In what will be a landmark decision, the Waitangi Tribunal yesterday recommended that the Resource Management Act be changed to require co-management by iwi and hapu of all freshwater bodies in New Zealand.
The Tribunal also says that hapu and iwi should receive a percentage allocation of all water rights allocations and where that is not possible, a scheme to provide them with royalties needs to be worked out.
The key recommendation from the five-person panel chaired by Chief Judge Wilson Isaac is that the Resource Management Act has its core principles changed to include “Te Mana o te Wai (the mana of water) as a matter of national importance that must be recognised and provided for by RMA decision-makers.”
Currently, the RMA requires that people involved in resource consents only “take into account the principles of the Treaty of Waitangi.”
The Tribunal’s report says that the practical implication of what they are proposing would be that the RMA should be amended to for local authorities to make the co-governance and co-management of freshwater bodies a compulsory matter that must be discussed and agreed by the parties.
The framework for doing this would be the Mana Whakahono a Rohe agreement; the iwi participation agreements inserted into the Act by the last National Government under pressure from the Maori Party.
And the Tribunal recommended that a national co-governance body to oversee water quality and allocation should be established.
It would have 50/50 Crown– Māori representation, and ensure that Treaty principles and Māori values, rights, and interests were fully incorporated in freshwater policy and management.
Waitangi Tribunal findings are not mandatory; Governments can accept or reject them.
But these will be hard to ignore.
The claim for freshwater rights was placed before the Tribunal in 2012, and initially, rights with respect to power generation were dealt with during the National Government’s partial privatisation of the electricity generation companies in 2014.
Hearings on the more substantial claim were adjourned between 2015 and 2016 while the National Government tried but failed to reach an agreement with the Iwi Leaders’ Forum.
Those negotiations centred on how to allocate water rights, particularly in over-allocated catchments such as Canterbury.
Tribunal hearings then took place in 2016, 207 and last year.
Late last year the Government filed 923 pages of documentation with the Tribunal over water allocation.
In August last year, Environment Minister, David Parker, established a Maori advisory group, Te Kahui Māori Wai, to assist defining Maori rights with respect to water.
The Iwi Leaders’ Group has so far not agreed to work with Te Kahui Maori Wai.
But the Tribunal’s report says the current water allocation regime should be reformed so as to recognise and provide for Te Mana o te Wai, and this should be done urgently.
“The first-in, first-served system of allocation should be replaced, and overallocation phased out,” it says.
“The Crown should devise a new allocation regime in partnership with Māori, including through the national co-governance body. “
That regime would provide for Maori to be allocated a percentage of water in each catchment.
But, in what is an urgent matter, the Tribunal has made no recommendation with respect to nitrate discharges.
These will be addressed in a National Environmental Standard to be issued next week by Parker.
Not surprisingly, the first reaction from Maori last night was ecstatic.
Maanu Paul, one of the lead claimants in the original case, said that he felt absolutely vindicated.
“Our claimant group had a very strong sense that Maori have always owned and controlled the water, and no legislation had ever appropriated our rights of ownership.

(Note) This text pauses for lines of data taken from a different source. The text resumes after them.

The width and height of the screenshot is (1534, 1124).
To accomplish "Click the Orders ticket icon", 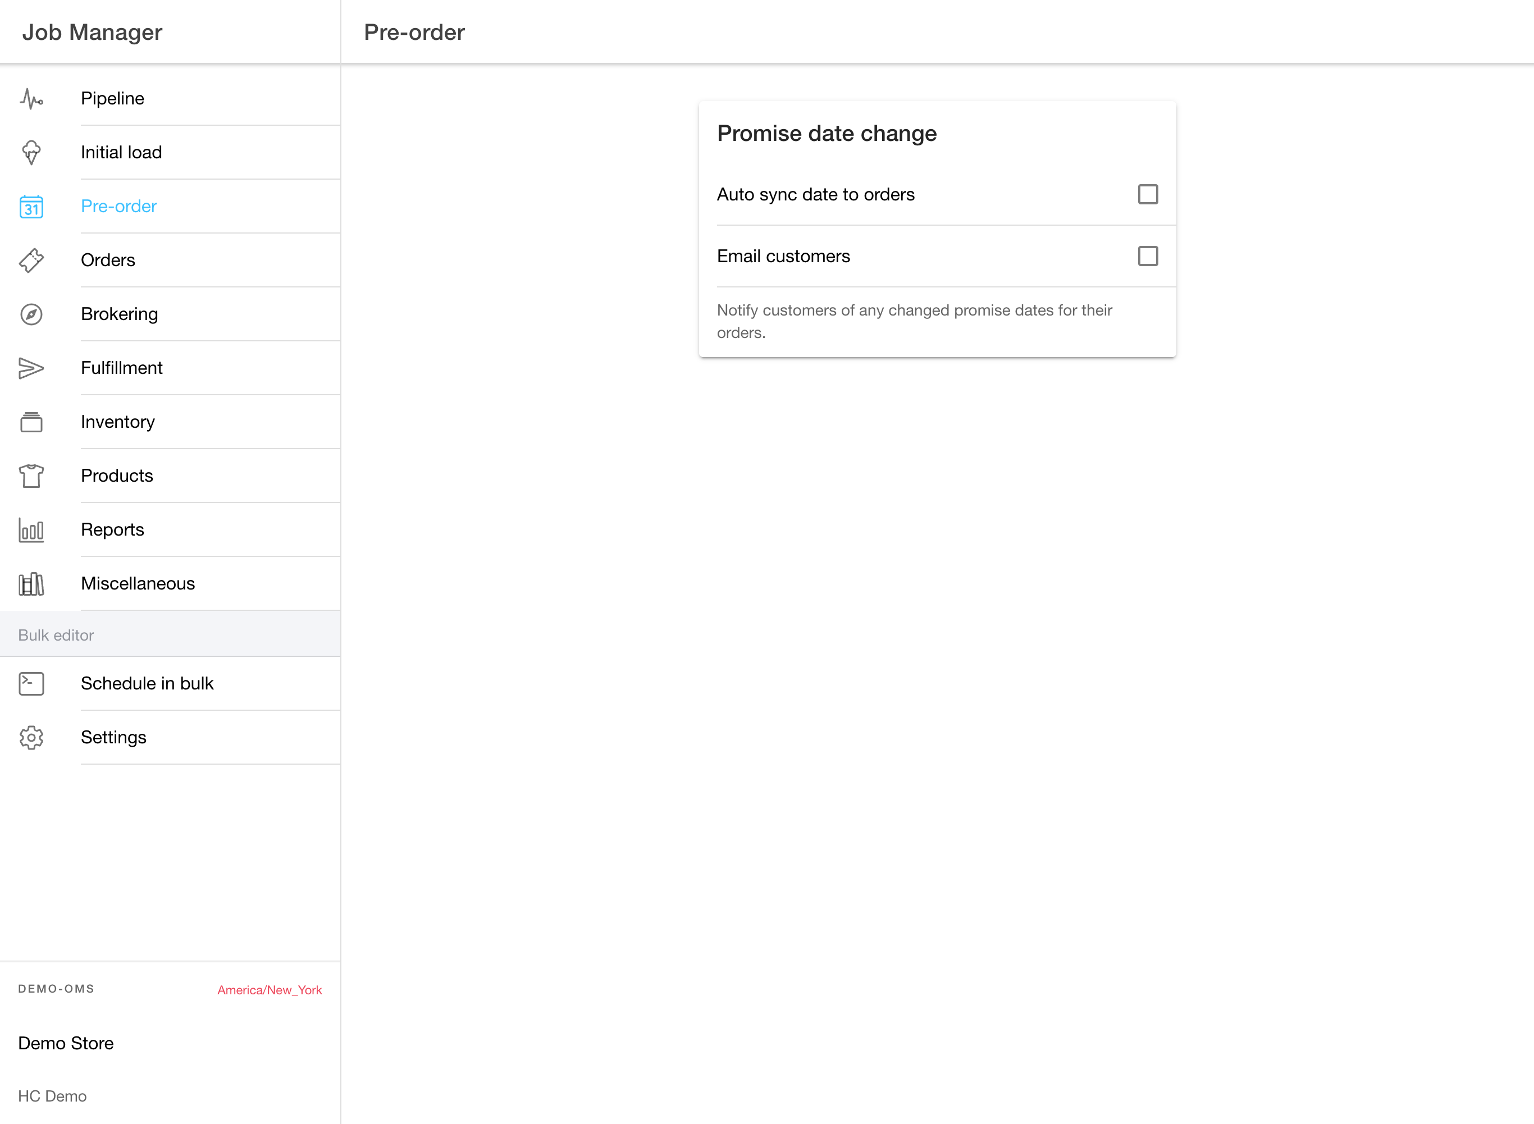I will pos(31,260).

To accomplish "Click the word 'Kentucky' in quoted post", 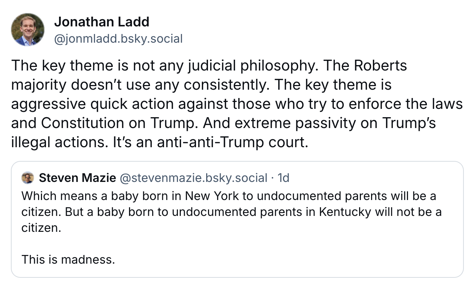I will 345,212.
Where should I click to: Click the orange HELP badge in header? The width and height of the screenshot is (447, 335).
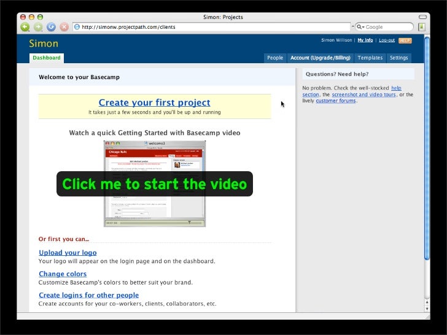click(405, 40)
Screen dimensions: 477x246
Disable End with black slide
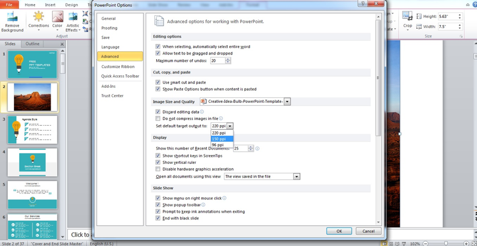point(158,218)
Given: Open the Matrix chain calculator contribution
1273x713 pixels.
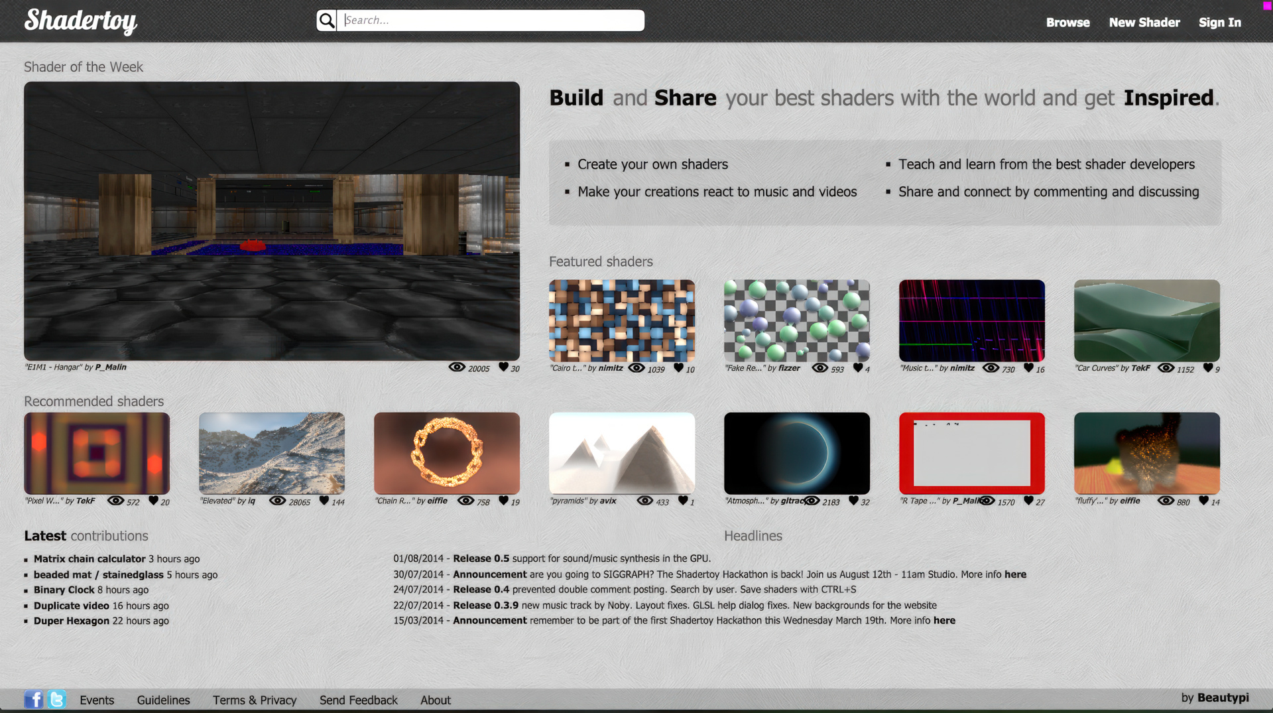Looking at the screenshot, I should click(x=90, y=559).
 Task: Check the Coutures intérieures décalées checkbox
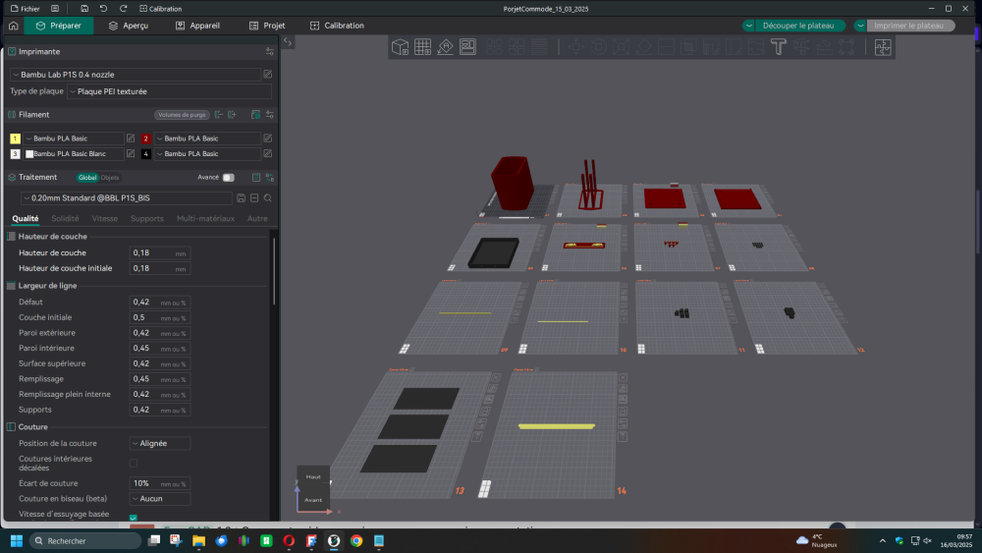click(134, 463)
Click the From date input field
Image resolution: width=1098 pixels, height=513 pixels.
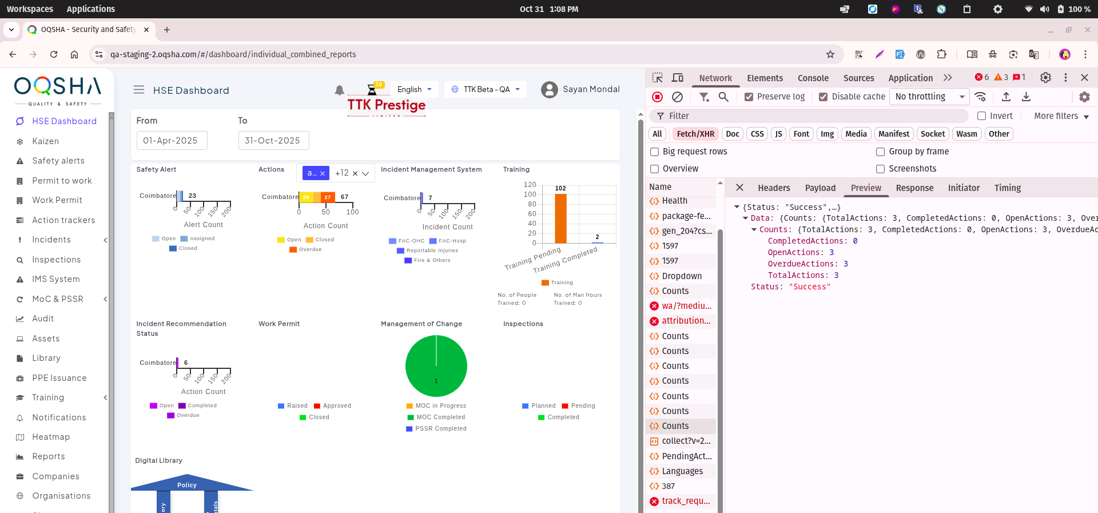(172, 141)
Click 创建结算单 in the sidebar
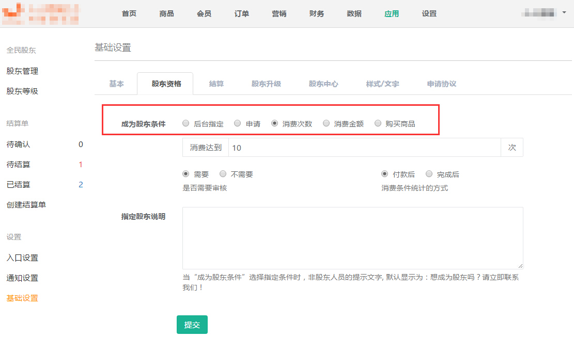This screenshot has width=574, height=337. 26,205
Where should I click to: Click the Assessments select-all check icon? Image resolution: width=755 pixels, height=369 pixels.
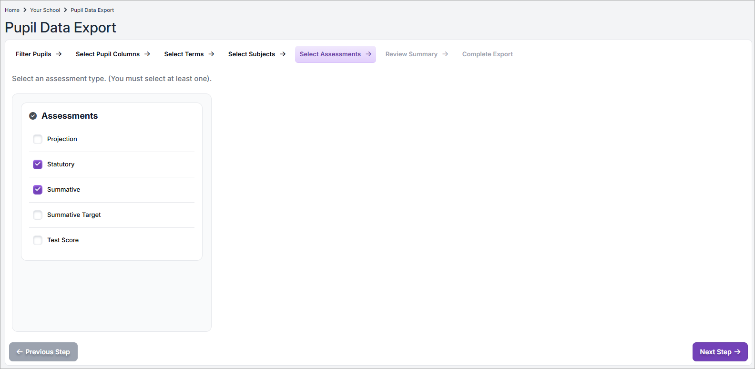tap(33, 116)
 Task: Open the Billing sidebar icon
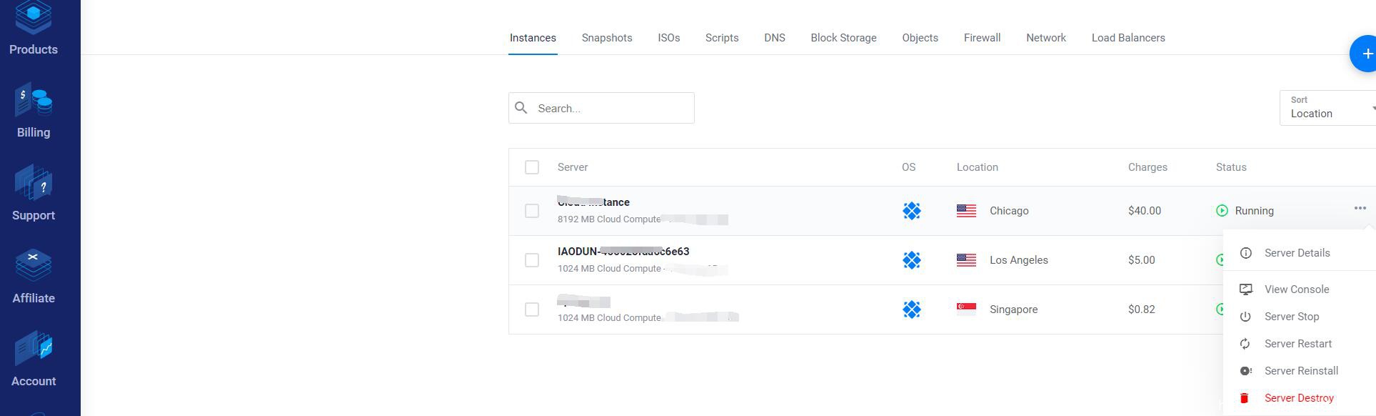[34, 111]
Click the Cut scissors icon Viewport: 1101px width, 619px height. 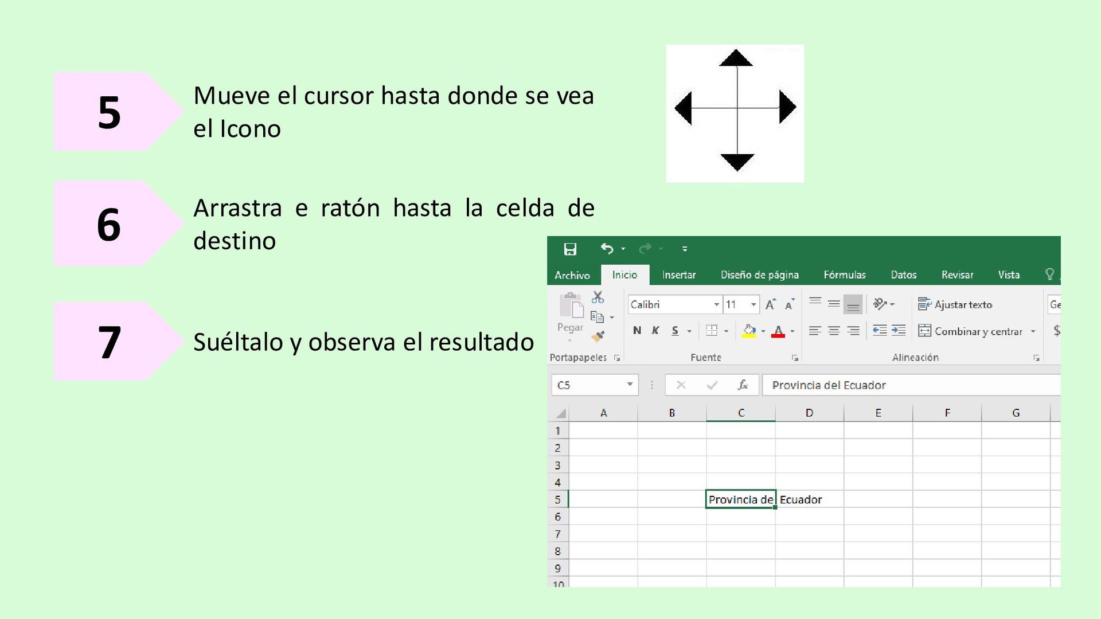click(598, 297)
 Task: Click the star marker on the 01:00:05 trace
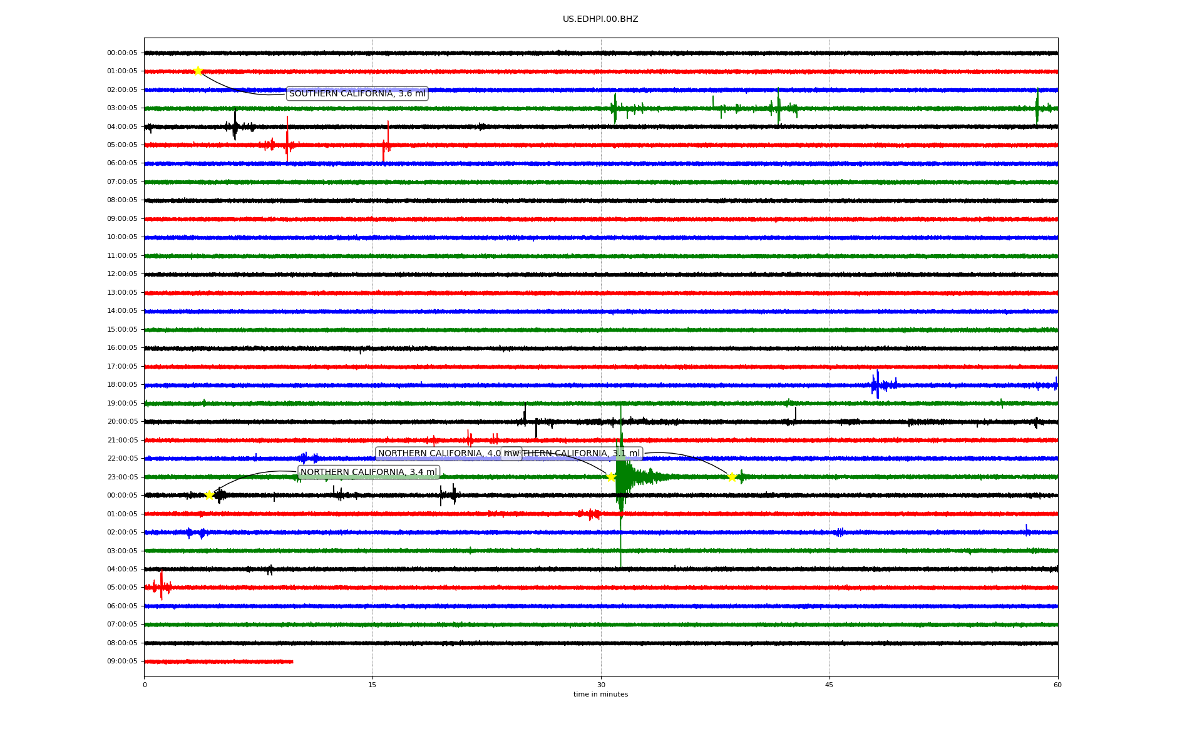point(198,71)
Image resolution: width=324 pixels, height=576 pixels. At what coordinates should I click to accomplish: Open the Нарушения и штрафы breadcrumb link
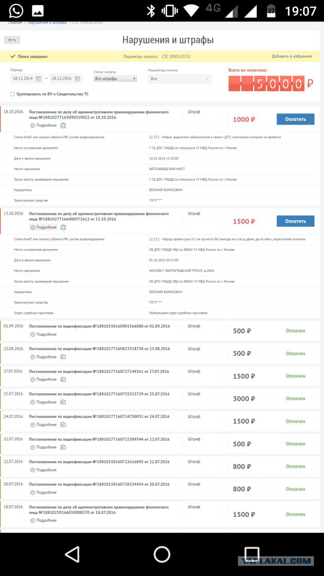[48, 23]
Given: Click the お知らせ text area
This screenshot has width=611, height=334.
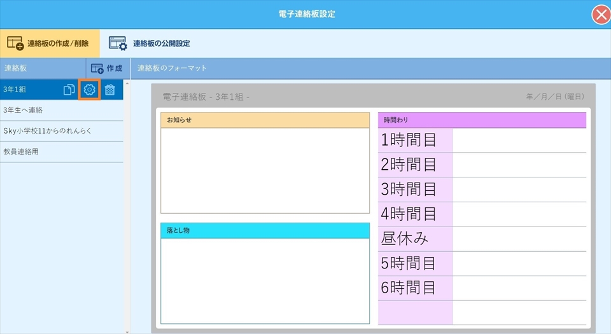Looking at the screenshot, I should point(265,170).
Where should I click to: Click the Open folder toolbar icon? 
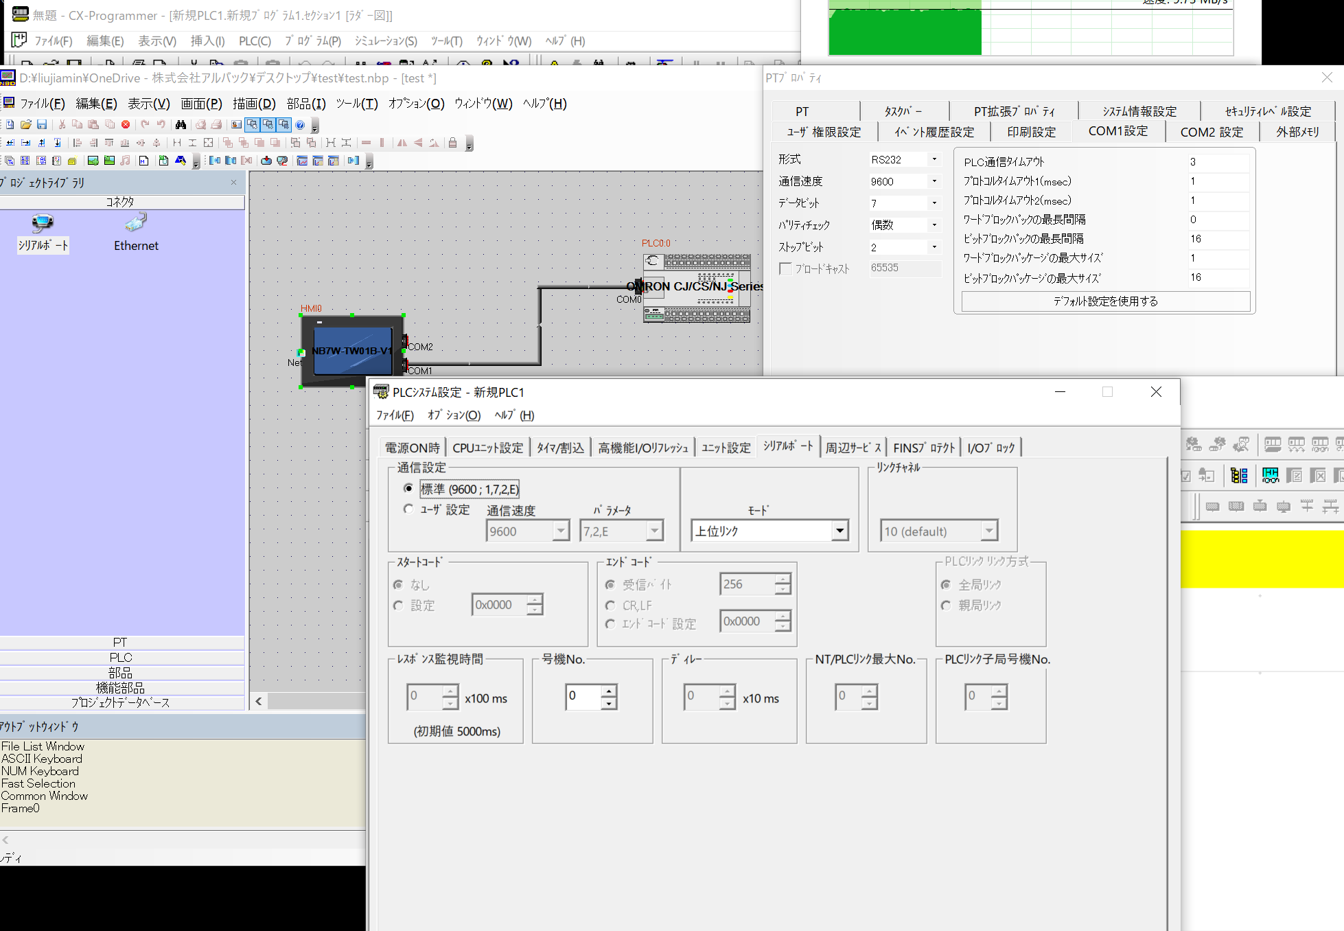point(26,124)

The Tribunal has now agreed with us,” he said.
“As one of the original New Zealand Maori Council claimants, we will be engaging with the Government to ensure the Tribunal’s recommendations are implemented.
“It is now beyond doubt that, due to successive Government’s mismanagement of our water, it is in a dire state.
“Changes to the way in which we manage this valuable resource are well overdue.”
The Maori Council called its recommendations both a win for Maori but also “a cautionary tale in now ensuring the Crown responds to both the report and the recommendations.”
Matthew Tukaki, Executive Director of Council, said: “This is a report for all New Zealanders. From a Maori perspective, we consider ourselves to be guardians of the whenua (land) and our waterways.
“We gather kai from it; we live on it.
“It is of spiritual importance to us.
“But it has also been dying.
“We have hundreds of at-risk waterways, and we have land degradation.
“For non-Maori and all kiwis, this is of equal importance.”